- [What this task involves] Return exactly the span of lines in the following data that opens with the line containing "Task: Open Ad group settings in sidebar" and closes with the line containing "Click the search magnifier icon". Include nothing else.

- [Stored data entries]
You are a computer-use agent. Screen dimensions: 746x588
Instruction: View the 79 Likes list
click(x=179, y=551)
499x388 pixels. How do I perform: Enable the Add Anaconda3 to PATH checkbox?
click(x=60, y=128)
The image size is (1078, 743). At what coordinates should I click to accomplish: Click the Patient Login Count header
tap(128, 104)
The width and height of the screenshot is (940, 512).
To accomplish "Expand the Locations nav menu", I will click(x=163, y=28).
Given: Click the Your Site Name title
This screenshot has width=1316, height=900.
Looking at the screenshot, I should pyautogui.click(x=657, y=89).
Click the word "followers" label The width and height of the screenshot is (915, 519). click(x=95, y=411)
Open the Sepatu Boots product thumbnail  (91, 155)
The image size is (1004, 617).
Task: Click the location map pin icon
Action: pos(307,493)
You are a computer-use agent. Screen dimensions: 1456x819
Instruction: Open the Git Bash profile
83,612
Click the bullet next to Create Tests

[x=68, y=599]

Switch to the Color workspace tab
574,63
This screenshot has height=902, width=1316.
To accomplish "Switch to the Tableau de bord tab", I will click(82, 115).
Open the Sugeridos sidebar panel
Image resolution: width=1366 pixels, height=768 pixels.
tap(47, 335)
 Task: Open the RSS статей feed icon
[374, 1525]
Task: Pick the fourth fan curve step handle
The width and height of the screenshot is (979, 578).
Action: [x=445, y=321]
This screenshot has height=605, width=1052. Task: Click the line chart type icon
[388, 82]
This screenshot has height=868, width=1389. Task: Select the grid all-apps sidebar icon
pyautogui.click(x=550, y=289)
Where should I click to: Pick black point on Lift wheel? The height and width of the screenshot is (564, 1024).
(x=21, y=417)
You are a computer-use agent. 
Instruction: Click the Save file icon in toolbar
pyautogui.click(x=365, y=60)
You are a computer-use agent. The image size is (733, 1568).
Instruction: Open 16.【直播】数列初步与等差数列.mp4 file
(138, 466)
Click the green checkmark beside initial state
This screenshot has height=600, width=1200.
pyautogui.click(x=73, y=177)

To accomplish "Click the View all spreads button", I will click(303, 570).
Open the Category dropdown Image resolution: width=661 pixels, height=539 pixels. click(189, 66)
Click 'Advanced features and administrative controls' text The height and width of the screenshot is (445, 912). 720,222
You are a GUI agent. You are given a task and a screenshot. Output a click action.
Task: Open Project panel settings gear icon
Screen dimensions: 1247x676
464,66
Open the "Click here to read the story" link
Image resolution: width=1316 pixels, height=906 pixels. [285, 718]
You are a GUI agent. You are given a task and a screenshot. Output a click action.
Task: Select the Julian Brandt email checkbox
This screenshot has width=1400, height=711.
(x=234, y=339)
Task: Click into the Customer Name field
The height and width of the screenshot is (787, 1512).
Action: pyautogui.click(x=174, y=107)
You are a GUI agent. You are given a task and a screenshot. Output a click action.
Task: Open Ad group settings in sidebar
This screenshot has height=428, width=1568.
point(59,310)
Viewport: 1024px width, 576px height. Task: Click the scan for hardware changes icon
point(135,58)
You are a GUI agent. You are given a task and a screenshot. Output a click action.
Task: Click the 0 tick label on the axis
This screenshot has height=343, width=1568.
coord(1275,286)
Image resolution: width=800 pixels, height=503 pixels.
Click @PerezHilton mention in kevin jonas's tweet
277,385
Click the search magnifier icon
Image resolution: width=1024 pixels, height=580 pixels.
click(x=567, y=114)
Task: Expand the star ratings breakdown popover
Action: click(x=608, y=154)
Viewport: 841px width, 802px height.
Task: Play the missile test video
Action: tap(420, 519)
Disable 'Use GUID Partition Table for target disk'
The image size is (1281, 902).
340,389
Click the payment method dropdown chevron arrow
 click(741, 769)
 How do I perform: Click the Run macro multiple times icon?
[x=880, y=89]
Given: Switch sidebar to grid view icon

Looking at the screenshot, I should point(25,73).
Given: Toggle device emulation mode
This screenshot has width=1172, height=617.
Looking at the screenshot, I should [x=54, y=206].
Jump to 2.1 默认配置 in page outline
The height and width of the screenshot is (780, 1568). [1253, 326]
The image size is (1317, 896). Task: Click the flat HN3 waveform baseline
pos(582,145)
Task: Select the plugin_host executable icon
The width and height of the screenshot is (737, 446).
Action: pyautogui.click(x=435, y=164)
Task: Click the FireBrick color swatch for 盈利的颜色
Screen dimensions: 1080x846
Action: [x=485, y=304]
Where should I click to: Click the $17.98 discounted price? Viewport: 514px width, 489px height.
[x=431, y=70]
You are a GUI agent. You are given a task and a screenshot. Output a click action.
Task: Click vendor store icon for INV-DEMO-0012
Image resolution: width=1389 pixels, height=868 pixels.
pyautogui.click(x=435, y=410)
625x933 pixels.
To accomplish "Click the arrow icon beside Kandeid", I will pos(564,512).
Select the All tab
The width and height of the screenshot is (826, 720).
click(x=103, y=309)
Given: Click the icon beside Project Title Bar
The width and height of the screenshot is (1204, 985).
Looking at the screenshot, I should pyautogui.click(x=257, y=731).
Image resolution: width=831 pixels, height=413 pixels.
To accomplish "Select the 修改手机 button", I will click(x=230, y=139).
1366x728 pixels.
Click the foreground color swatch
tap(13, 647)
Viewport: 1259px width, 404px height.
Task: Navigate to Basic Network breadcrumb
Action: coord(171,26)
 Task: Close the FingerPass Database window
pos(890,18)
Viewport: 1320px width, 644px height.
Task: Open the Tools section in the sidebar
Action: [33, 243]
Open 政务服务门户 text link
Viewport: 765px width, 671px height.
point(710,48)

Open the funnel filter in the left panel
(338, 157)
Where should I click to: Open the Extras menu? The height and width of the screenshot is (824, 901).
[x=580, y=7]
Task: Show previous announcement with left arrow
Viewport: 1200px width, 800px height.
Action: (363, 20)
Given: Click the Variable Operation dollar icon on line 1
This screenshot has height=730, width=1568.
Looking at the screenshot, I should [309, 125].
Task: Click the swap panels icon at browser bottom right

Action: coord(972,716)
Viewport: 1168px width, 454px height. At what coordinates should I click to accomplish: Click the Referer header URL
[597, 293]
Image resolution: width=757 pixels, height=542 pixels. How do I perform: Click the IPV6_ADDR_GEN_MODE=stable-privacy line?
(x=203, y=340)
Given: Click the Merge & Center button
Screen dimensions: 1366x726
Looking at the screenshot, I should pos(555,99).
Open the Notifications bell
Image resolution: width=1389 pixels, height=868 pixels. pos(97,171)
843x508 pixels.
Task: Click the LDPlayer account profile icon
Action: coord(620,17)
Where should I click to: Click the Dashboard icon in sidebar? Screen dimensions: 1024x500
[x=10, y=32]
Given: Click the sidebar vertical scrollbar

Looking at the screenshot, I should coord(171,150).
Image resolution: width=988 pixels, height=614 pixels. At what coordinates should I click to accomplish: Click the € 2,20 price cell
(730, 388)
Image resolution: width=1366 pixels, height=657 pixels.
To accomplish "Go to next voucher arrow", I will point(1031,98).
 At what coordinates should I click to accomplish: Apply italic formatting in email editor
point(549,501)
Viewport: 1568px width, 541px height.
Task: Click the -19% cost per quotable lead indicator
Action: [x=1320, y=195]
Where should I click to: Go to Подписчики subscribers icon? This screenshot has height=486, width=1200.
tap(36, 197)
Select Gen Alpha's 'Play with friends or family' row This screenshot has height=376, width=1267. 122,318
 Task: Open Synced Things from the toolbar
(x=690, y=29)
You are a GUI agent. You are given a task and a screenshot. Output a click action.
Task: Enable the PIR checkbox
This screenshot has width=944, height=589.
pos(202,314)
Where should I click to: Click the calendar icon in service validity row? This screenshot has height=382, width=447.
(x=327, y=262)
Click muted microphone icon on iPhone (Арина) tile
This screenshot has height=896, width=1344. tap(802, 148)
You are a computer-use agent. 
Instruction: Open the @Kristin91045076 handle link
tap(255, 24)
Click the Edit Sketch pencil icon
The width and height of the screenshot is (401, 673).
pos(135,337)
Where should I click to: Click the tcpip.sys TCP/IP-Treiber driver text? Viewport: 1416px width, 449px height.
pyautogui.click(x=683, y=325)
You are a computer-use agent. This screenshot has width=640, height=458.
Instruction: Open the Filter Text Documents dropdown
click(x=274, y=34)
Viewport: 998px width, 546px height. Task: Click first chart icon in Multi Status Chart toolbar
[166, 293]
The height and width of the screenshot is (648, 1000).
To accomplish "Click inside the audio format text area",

- [Exercise solution]
Task: Open Ad group settings in sidebar
This screenshot has height=428, width=1568.
point(59,310)
Viewport: 1024px width, 576px height. Task: Click the scan for hardware changes icon
point(135,58)
You are a GUI agent. You are given a task and a screenshot. Output a click action.
Task: Click the 0 tick label on the axis
This screenshot has height=343, width=1568.
coord(1275,286)
Image resolution: width=800 pixels, height=503 pixels.
Click @PerezHilton mention in kevin jonas's tweet
277,385
Click the search magnifier icon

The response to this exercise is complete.